__Records__:
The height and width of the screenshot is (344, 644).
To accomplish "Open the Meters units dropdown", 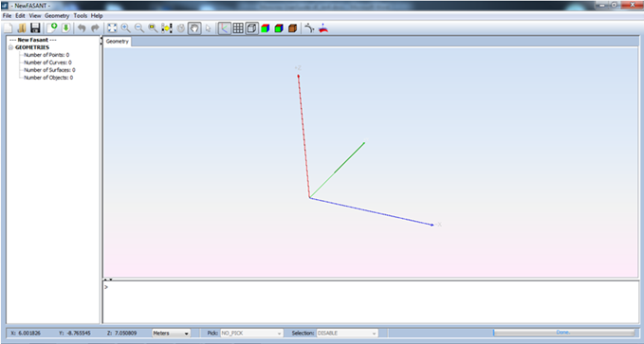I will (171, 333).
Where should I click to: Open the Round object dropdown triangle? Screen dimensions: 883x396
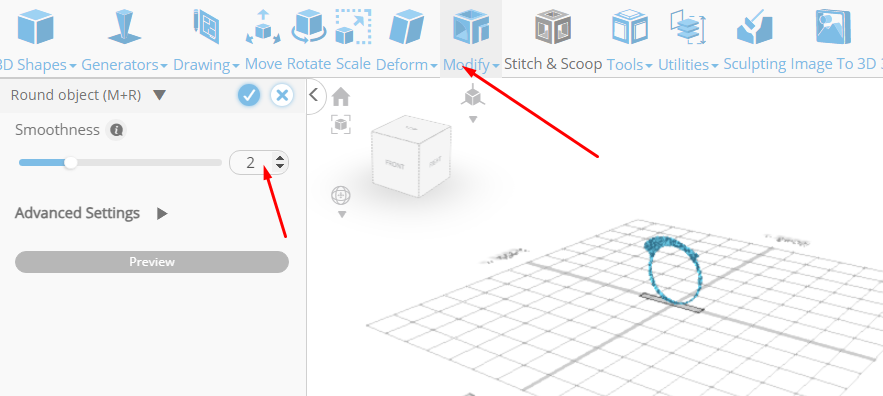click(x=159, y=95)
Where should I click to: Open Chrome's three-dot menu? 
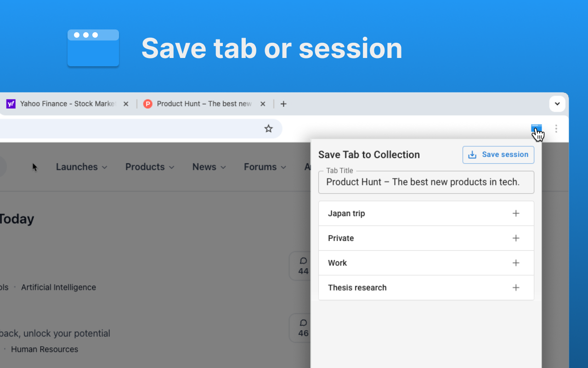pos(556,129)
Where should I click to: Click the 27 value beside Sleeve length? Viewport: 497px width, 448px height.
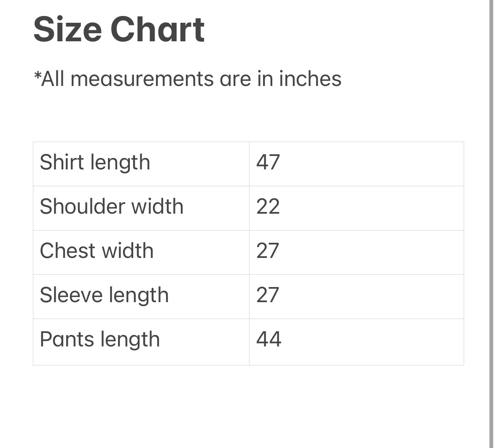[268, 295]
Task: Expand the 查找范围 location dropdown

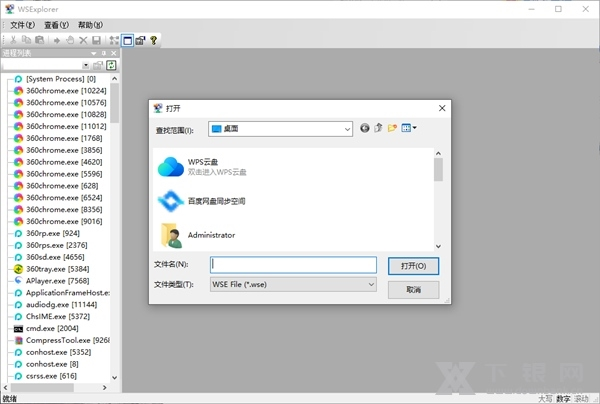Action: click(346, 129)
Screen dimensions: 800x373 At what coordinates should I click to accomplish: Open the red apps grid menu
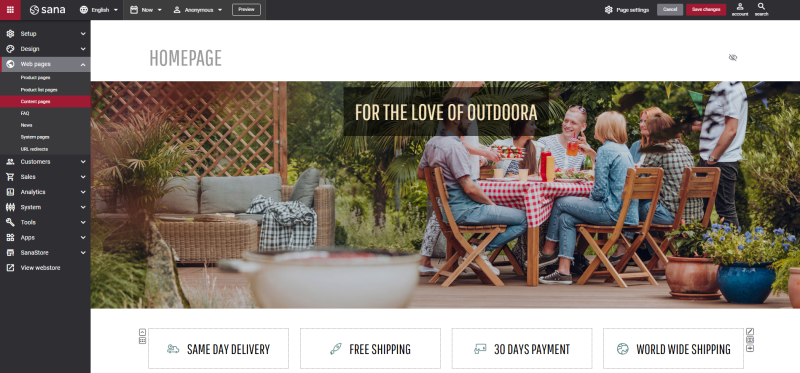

__Problem requirements__:
Each line from the one holding "Task: Expand the 查找范围 location dropdown" down to the end of the records is to be reproduced unaltered, and the pictures are to be omitted.

__Finished task__:
Task: Expand the 查找范围 location dropdown

Action: click(346, 129)
Screen dimensions: 800x373 At what coordinates should I click to accomplish: Open the red apps grid menu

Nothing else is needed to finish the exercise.